Exercise:
Could you retype only the lines from the one containing "You are a GUI" through the final line of the entries, both included, skipping any images?

Records for the task:
■ ■ ■ ■ ■

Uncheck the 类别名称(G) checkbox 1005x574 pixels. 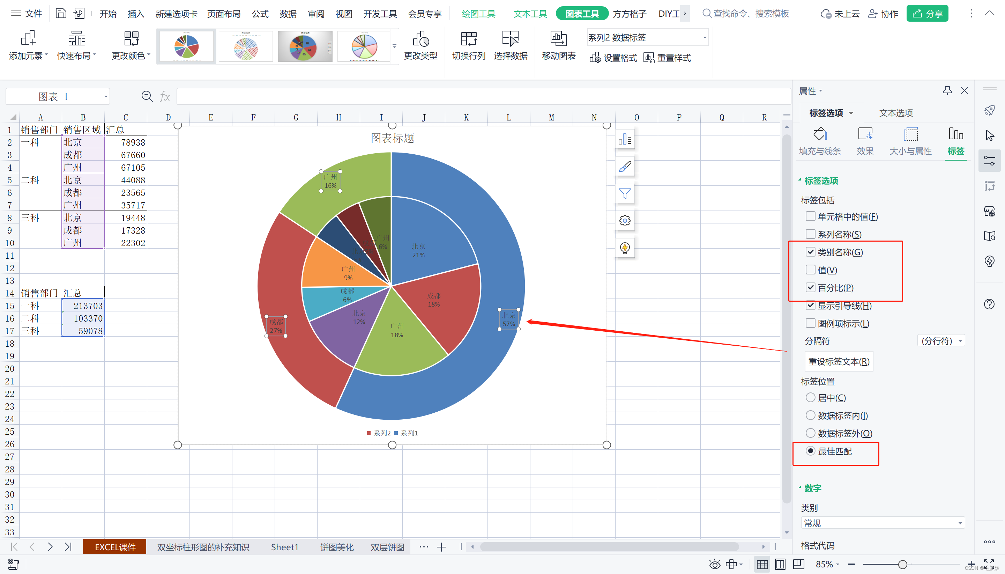click(x=810, y=252)
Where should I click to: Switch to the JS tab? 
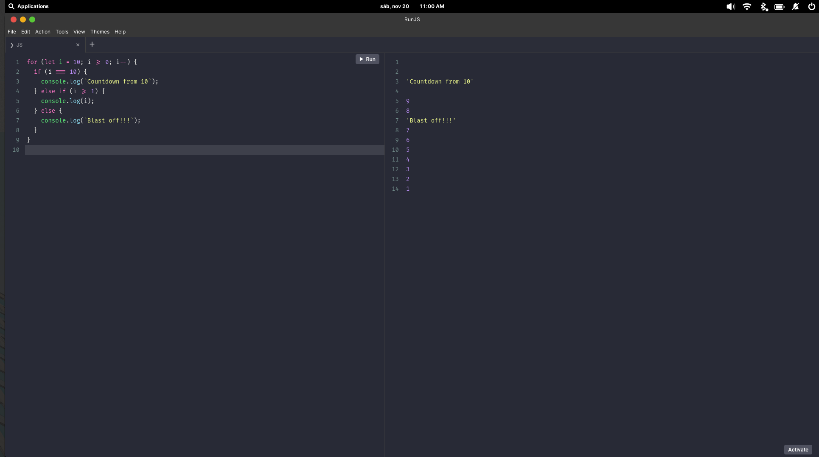tap(20, 45)
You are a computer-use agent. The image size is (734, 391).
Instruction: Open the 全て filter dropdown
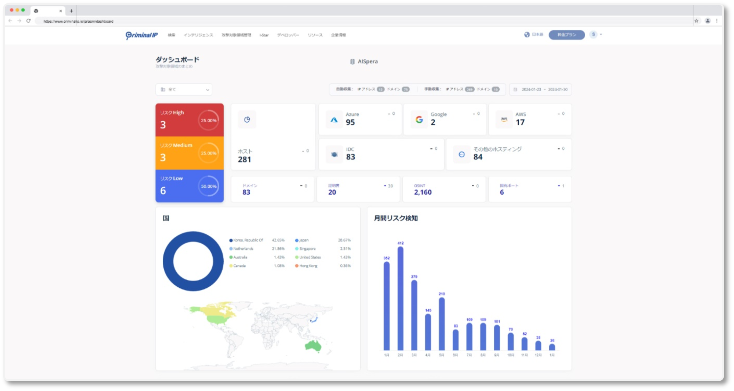(184, 89)
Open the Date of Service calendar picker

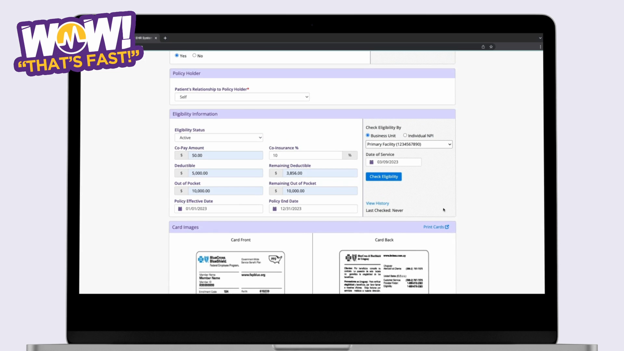pos(371,162)
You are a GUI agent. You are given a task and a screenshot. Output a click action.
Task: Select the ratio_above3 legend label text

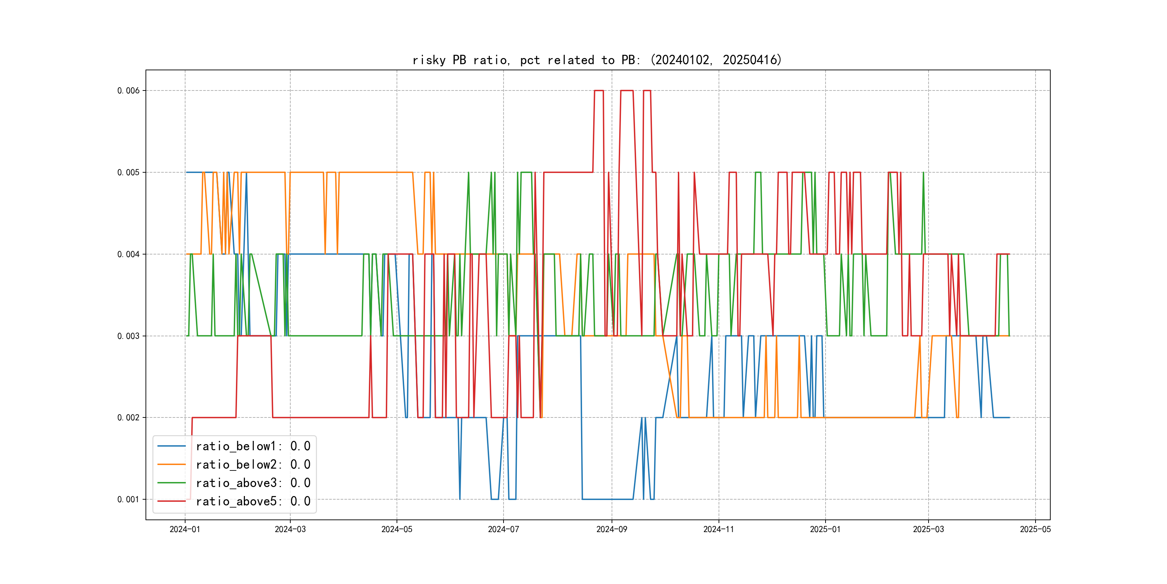(x=253, y=483)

■ ■ ■ ■ ■

Reply:
You are a GUI agent. You are given a task and a screenshot. Output a click action.
Task: Select the ratio_above3 legend label text

(x=253, y=483)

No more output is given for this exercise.